Ryeqo contains 40mg relugolix, 1mg estradiol, and 500 microgram norethisterone acetate. The film-coated tablets are taken once daily.
Relugolix is a GnRH receptor antagonist that inhibits the release of luteinizing hormone and follicle-stimulating hormone, thereby suppressing ovulation. It is combined with estradiol to alleviate symptoms associated with a hypoestrogenic state, and norethisterone to reduce the oestrogen-induced risk of endometrial hyperplasia.
Treatment with Ryeqo usually results in reduced menstrual blood loss or amenorrhoea within the first 2 months of treatment, and provides adequate contraception after being taken as indicated for at least 1 month. Alternative contraception must be used as soon as treatment is discontinued.
Dual X-ray absorptiometry is recommended before starting treatment in patients with risk factors for osteoporosis or bone loss, and after 1 year in all patients. The risk of venous or arterial thromboembolism has not been established but patients should be advised to urgently report symptoms.
Menstrual blood loss
Researchers assessed the efficacy and safety of the relugolix/estradiol/norethisterone combination in two replicate, randomised, double-blind, placebo-controlled 24-week phase III trials in patients aged 18–50 years with heavy menstrual bleeding associated with uterine fibroids.
Participants were randomised to receive once-daily placebo, relugolix combination therapy, or delayed relugolix combination therapy (relugolix 40mg as monotherapy, followed by relugolix combination therapy, each for 12 weeks). The primary efficacy endpoint in both trials was the percentage of participants with a response in the relugolix combination therapy group compared with the placebo group. Response was defined as menstrual blood loss less than 80ml and at least 50% less in volume than baseline.

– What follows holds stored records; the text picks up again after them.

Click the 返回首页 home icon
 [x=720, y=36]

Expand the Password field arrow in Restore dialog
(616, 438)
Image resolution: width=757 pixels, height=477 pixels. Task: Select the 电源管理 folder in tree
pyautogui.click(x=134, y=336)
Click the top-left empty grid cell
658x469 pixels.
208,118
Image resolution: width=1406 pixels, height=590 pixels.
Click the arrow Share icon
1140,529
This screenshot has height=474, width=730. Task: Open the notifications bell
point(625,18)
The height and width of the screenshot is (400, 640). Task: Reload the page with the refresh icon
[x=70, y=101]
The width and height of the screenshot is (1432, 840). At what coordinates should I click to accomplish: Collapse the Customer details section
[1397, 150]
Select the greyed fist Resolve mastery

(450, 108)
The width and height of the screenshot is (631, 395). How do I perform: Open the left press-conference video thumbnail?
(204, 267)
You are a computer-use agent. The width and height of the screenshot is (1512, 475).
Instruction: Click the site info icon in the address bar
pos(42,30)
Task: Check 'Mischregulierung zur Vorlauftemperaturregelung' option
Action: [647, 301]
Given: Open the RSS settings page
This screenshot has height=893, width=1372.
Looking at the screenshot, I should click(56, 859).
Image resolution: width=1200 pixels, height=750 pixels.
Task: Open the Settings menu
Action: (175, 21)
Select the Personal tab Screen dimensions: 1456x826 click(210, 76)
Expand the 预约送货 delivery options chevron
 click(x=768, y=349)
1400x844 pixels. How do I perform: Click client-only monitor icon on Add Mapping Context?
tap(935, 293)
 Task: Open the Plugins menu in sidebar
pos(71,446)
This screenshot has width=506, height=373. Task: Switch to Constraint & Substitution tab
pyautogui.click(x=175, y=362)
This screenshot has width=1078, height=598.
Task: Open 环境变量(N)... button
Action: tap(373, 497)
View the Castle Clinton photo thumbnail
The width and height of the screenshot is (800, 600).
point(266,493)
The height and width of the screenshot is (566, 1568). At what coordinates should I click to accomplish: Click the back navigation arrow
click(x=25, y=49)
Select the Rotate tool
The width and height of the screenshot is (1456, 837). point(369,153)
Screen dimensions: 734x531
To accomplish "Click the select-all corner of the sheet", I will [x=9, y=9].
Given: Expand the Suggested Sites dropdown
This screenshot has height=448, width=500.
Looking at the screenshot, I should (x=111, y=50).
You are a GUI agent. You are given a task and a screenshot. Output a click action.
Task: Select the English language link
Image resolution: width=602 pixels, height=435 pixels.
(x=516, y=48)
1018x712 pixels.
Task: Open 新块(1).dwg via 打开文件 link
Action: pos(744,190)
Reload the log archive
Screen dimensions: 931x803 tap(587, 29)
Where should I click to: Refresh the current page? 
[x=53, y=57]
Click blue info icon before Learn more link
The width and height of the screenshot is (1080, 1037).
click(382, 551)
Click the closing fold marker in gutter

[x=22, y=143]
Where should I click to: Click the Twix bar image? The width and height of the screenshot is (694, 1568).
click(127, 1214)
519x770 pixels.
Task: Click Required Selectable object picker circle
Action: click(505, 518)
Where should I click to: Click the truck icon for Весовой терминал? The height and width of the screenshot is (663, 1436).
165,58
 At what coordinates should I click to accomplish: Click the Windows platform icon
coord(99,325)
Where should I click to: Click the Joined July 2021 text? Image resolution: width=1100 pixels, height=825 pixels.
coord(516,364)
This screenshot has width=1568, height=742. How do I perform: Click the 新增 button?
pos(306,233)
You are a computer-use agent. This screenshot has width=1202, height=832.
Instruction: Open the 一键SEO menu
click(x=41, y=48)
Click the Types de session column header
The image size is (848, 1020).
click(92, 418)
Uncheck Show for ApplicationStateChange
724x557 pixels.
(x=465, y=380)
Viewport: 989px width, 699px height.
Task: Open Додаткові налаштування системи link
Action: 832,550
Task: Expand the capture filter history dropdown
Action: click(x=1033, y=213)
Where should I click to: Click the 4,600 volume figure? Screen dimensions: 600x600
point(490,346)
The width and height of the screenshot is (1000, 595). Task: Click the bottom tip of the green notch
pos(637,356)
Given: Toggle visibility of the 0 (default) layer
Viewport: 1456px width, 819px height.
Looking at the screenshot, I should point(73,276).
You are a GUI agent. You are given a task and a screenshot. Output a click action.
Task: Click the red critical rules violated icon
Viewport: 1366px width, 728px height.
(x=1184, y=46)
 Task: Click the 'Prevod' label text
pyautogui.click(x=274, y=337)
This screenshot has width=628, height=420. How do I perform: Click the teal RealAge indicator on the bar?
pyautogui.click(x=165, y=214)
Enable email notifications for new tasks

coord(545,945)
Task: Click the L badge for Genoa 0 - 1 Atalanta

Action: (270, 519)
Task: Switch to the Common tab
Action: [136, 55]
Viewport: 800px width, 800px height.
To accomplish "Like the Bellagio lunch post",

The investigators randomised 388 women in the first trial and 382 in the second trial. Among patients who received relugolix combination therapy, 73% of those in the first trial and 71% of those in the second trial had a response, compared with 19% and 15%, respectively, of those in the placebo groups (p<0.001 for both comparisons).
Both relugolix combination therapy groups showed significant improvements compared with the placebo groups in six of seven key secondary endpoints, including measures of menstrual blood loss (including amenorrhoea), pain, distress from bleeding and pelvic discomfort, anaemia, and uterine volume, although not fibroid volume.
The incidence of adverse events was similar with relugolix combination therapy and placebo. Bone mineral density was also comparable with relugolix combination therapy and placebo.